* **SEITE**
-=-=-

Pressemitteilung des Exzellenzclusters vom 16. Juni 2017

Der unterschiedliche Umgang von Christen, Muslimen und Juden mit Bibel, Koran und Tora sorgt Forschern zufolge immer wieder für Konflikte. „Religiöse Traditionen, die ihre Heiligen Schriften als wörtlich von Gott offenbart ansehen, wehren sich zumeist gegen ihre historisch-kritische Interpretation“, sagt der Religionssoziologe Prof. Dr. Detlef Pollack, Sprecher des Exzellenzclusters „Religion und Politik“ der Uni Münster. „Das unterschiedliche Verständnis der Heiligkeit der Texte bestimmt inner- und interreligiöse Konflikte bis in die Gegenwart hinein.“ So löse die mutwillige Zerstörung des Korans durch christliche Fanatiker bei gläubigen Muslimen eine Empörung aus, die Angehörige anderer religiöser Gemeinschaften oder auch areligiöse Menschen zuweilen gar nicht nachvollziehen könnten. Der Wissenschaftler kündigte ein hochkarätig besetztes Podium zu diesem Thema am Exzellenzcluster an. Dazu werden am Donnerstag, 22. Juni, der Göttinger Kirchenhistoriker Prof. Dr. Thomas Kaufmann, die Berliner Arabistin Prof. Dr. Angelika Neuwirth und der Judaist PD Dr. Ottfried Fraisse von der Uni Halle-Wittenberg erwartet.

Das öffentliche Podium „Arbeit am Text – Tora, Bibel und Koran“ beginnt um 20.00 Uhr in der Petrikirche am Jesuitengang in Münster. Veranstalter sind die Deutsche Akademie für Sprache und Dichtung und der Exzellenzcluster „Religion und Politik“. Der Abend ist Teil der bundesweiten Veranstaltungsreihe „Wo das Wort ist, da tappe nach“ (Luther), die die Akademie im Rahmen des Jubiläumsprogramms „Luther 2017“ veranstaltet. Gefördert wird die Reihe durch die Beauftragte der Bundesregierung für Kultur. Die Moderation des Abends in Münster übernimmt Historikerin Dr. Iris Fleßenkämper vom Exzellenzcluster.

-=-=-

* **AUFGABEN**
A: In welchem Gebäude findet laut der Pressemitteilung das Podium statt?
B: Fasse den Absatz der Pressemitteilung, der mit „Das öffentliche Podium“ beginnt, als Stichpunktliste zusammen.
C: Gib den Inhalt der Pressemitteilung in zwei Sätzen wieder.
Für die Pressemitteilung sind die Zeilen ohne Belang.

* **GEGEBENE DATEN**
-=-=-

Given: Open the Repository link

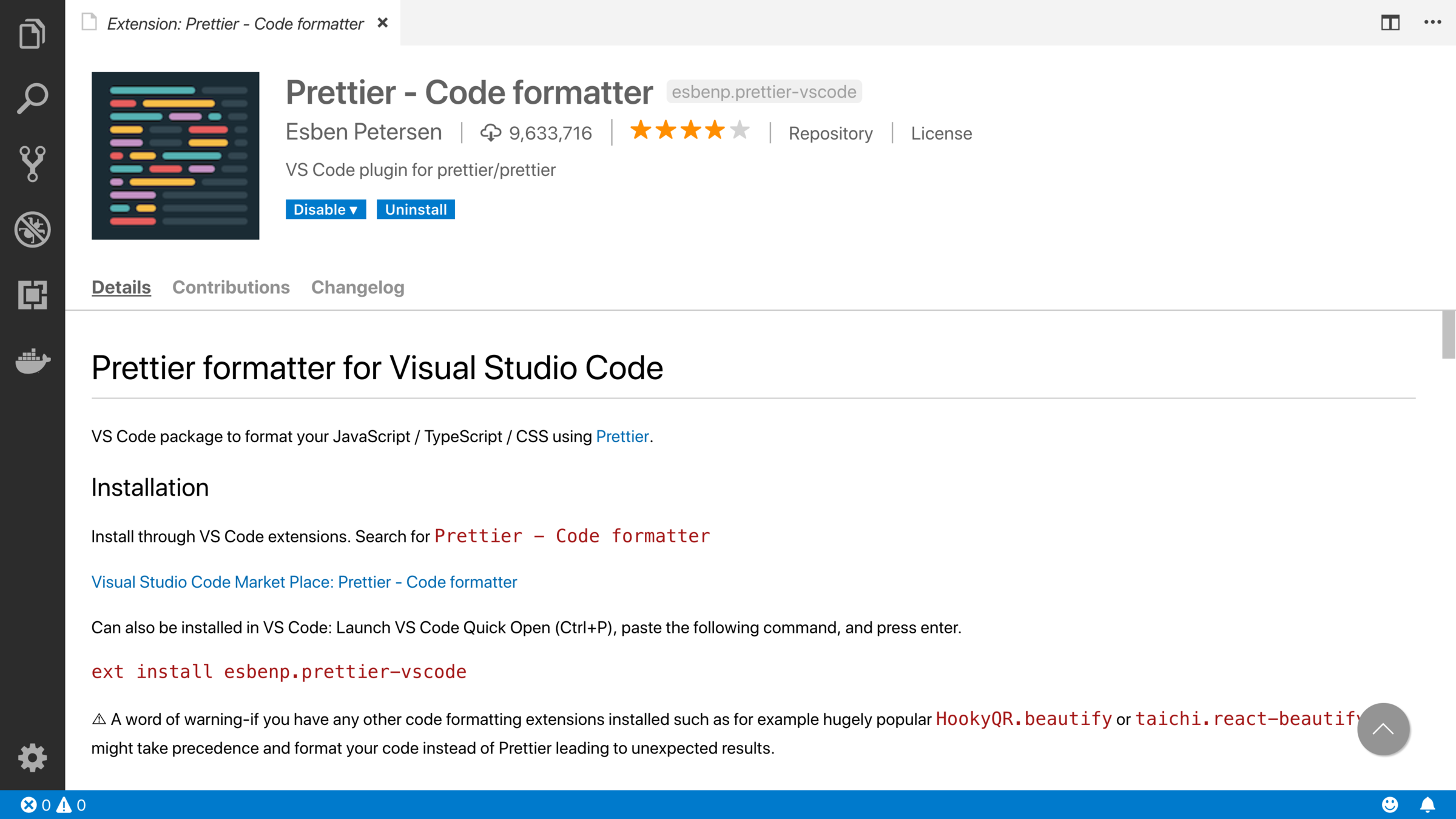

-=-=-

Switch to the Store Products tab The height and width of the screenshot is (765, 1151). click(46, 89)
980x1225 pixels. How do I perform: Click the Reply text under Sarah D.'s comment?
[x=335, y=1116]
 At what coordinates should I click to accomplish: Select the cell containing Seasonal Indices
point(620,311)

-=-=-

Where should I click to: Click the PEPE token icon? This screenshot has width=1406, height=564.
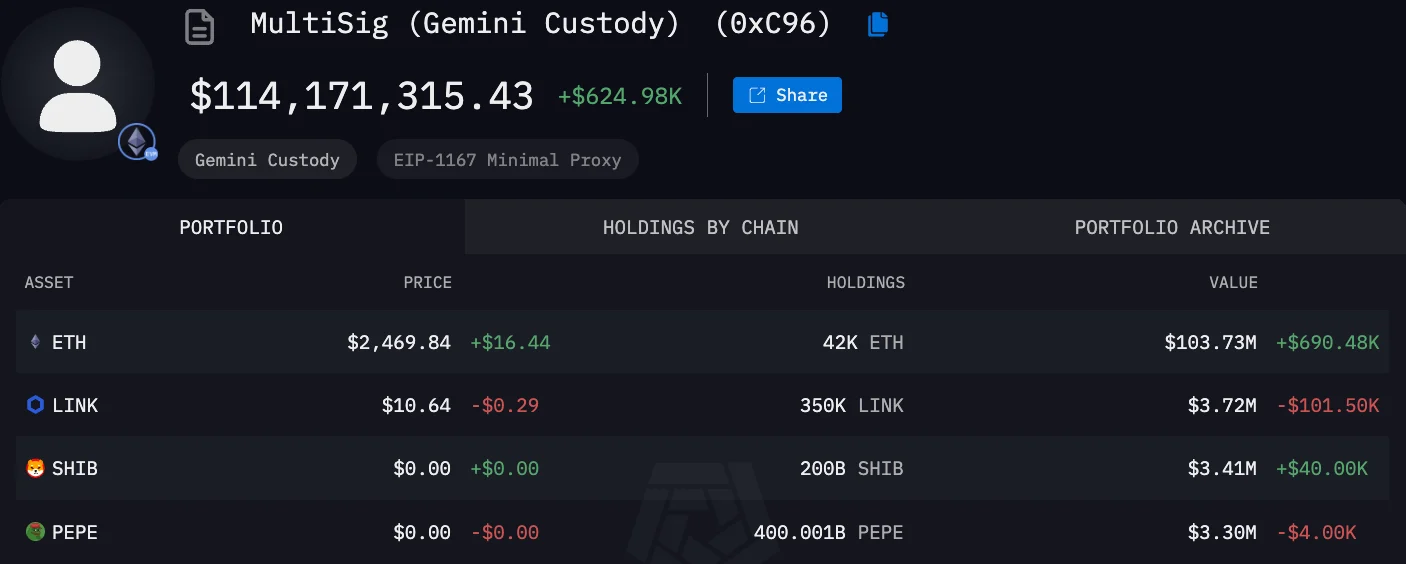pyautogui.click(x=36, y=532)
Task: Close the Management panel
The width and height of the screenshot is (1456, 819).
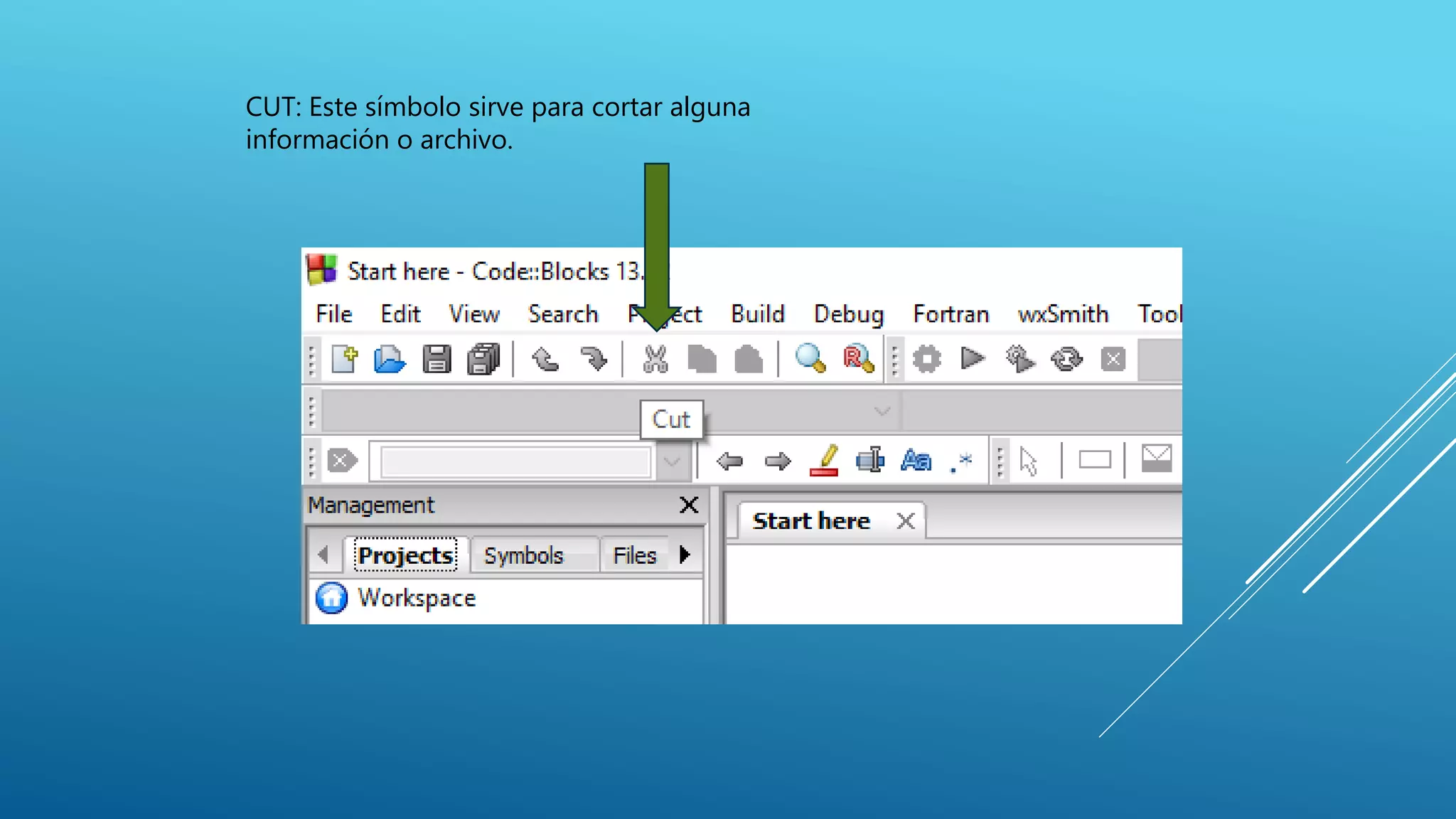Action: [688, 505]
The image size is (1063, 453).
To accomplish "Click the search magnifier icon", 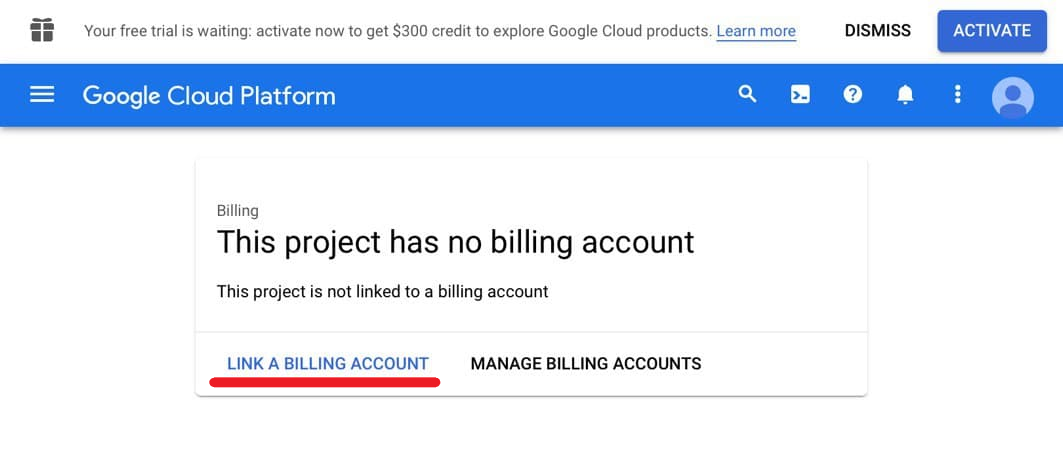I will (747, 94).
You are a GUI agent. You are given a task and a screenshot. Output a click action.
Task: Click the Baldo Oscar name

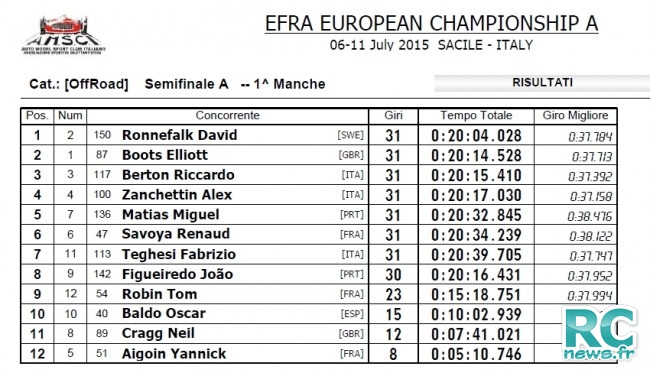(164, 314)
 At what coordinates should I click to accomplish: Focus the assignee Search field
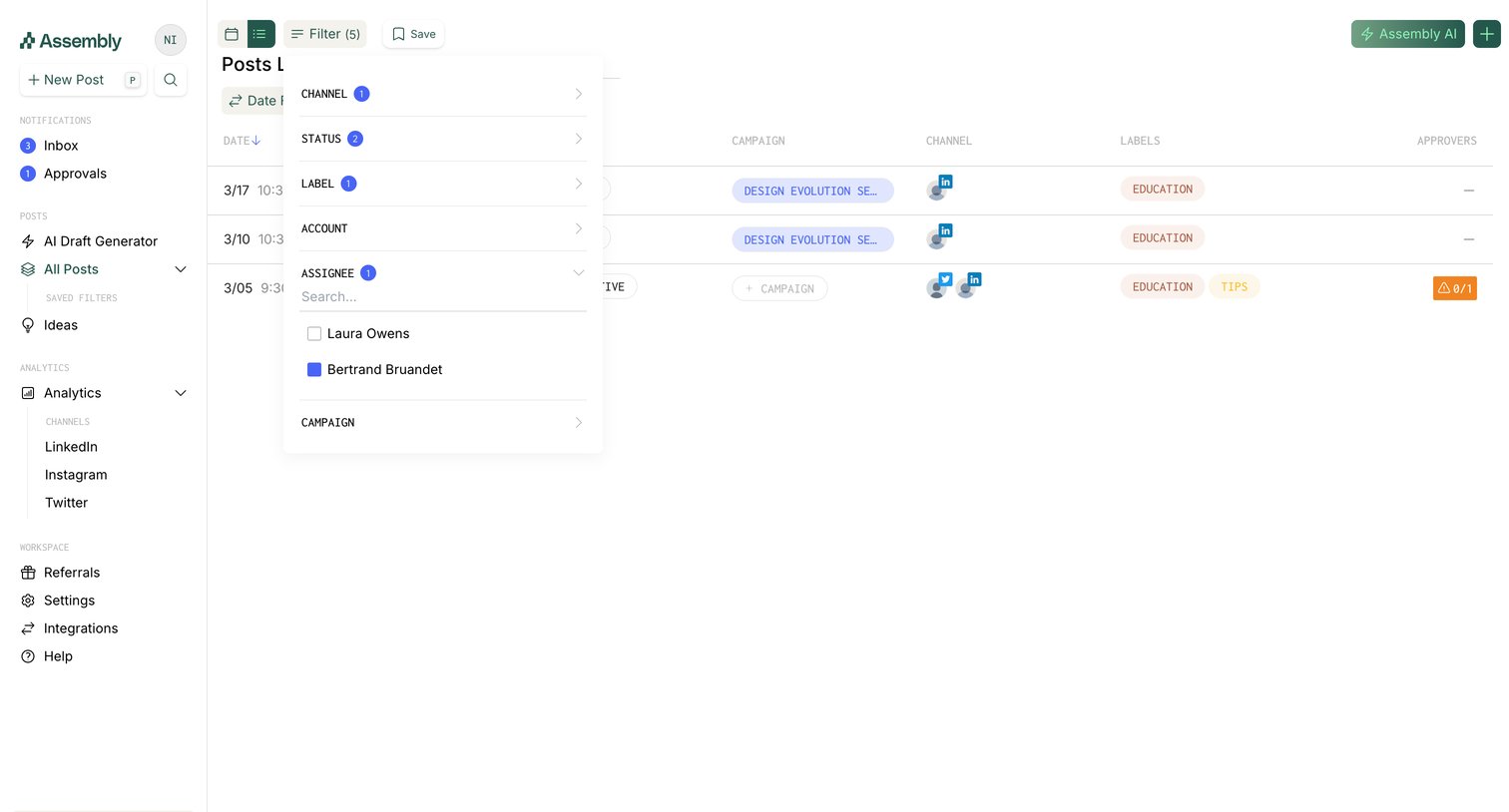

-=-=-

* **LÖSUNGEN**
A: In der Petrikirche am Jesuitengang in Münster.

B:
- Titel: „Arbeit am Text – Tora, Bibel und Koran“, öffentliches Podium
- Beginn: 20.00 Uhr, Petrikirche am Jesuitengang in Münster
- Veranstalter: Deutsche Akademie für Sprache und Dichtung und Exzellenzcluster „Religion und Politik“
- Teil der bundesweiten Reihe „Wo das Wort ist, da tappe nach“ (Luther) im Jubiläumsprogramm „Luther 2017“
- Förderung: Beauftragte der Bundesregierung für Kultur
- Moderation: Historikerin Dr. Iris Fleßenkämper vom Exzellenzcluster

C: Laut Detlef Pollack, dem Sprecher des Exzellenzclusters „Religion und Politik“ der Uni Münster, sorgt der unterschiedliche Umgang von Christen, Muslimen und Juden mit Bibel, Koran und Tora immer wieder für Konflikte. Zu diesem Thema findet am Donnerstag, 22. Juni, um 20.00 Uhr in der Petrikirche in Münster das öffentliche Podium „Arbeit am Text – Tora, Bibel und Koran“ mit Thomas Kaufmann, Angelika Neuwirth und Ottfried Fraisse statt.